- [Challenge] Edit the records from the beginning through the line containing "pos(176,414)", changing "down arrow glyph" to "down arrow icon" and leaving everything else as it is. Return only those lines.

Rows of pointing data
────

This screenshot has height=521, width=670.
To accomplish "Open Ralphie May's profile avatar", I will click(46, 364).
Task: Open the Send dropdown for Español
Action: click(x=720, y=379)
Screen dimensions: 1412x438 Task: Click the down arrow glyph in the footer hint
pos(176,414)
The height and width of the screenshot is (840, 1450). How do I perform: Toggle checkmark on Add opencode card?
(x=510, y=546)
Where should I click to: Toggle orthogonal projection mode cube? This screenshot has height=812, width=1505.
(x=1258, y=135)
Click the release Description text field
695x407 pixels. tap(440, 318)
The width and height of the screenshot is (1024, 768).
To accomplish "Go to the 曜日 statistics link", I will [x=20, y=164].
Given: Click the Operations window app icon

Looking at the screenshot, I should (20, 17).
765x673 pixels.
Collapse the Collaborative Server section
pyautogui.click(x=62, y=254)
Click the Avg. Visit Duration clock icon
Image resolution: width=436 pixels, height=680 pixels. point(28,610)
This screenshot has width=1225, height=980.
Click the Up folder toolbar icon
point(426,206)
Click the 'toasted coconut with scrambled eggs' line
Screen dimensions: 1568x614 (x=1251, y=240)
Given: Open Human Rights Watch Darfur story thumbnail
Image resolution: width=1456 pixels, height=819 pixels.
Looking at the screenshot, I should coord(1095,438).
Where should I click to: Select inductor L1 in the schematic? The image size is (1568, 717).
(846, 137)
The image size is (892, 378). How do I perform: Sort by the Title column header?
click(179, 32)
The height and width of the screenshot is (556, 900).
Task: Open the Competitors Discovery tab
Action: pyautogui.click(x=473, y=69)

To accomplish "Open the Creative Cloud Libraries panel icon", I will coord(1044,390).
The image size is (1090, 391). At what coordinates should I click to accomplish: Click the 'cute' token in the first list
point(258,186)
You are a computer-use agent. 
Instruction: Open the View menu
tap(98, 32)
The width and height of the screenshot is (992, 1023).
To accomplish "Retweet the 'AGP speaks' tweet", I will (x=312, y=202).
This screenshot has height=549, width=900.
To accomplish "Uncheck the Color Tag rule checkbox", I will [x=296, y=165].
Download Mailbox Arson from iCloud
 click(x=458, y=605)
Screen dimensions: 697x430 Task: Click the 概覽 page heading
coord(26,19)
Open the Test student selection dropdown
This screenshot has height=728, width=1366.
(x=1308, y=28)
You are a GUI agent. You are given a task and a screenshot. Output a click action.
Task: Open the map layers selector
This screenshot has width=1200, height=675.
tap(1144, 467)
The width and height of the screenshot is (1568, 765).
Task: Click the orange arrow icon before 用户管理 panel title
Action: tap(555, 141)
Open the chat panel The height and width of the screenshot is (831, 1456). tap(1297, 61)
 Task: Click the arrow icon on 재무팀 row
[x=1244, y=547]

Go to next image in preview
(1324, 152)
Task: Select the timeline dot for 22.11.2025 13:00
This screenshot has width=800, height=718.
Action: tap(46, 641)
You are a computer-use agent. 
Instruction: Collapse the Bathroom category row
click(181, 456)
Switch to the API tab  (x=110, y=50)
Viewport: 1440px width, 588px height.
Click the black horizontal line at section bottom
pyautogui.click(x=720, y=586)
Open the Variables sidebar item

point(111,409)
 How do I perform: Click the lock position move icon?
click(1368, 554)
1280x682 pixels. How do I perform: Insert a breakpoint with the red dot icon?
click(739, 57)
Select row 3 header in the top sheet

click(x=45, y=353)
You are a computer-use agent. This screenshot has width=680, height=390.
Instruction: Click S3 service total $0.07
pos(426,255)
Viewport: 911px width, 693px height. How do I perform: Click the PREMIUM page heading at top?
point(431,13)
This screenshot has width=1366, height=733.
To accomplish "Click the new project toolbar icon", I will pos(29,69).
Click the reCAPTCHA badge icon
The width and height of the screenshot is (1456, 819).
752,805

────

- [Worked answer]
This screenshot has height=521, width=670.
To accomplish "Open Ralphie May's profile avatar", I will click(46, 364).
Task: Open the Send dropdown for Español
Action: click(x=720, y=379)
Screen dimensions: 1412x438 Task: Click the down arrow icon in the footer hint
pos(176,414)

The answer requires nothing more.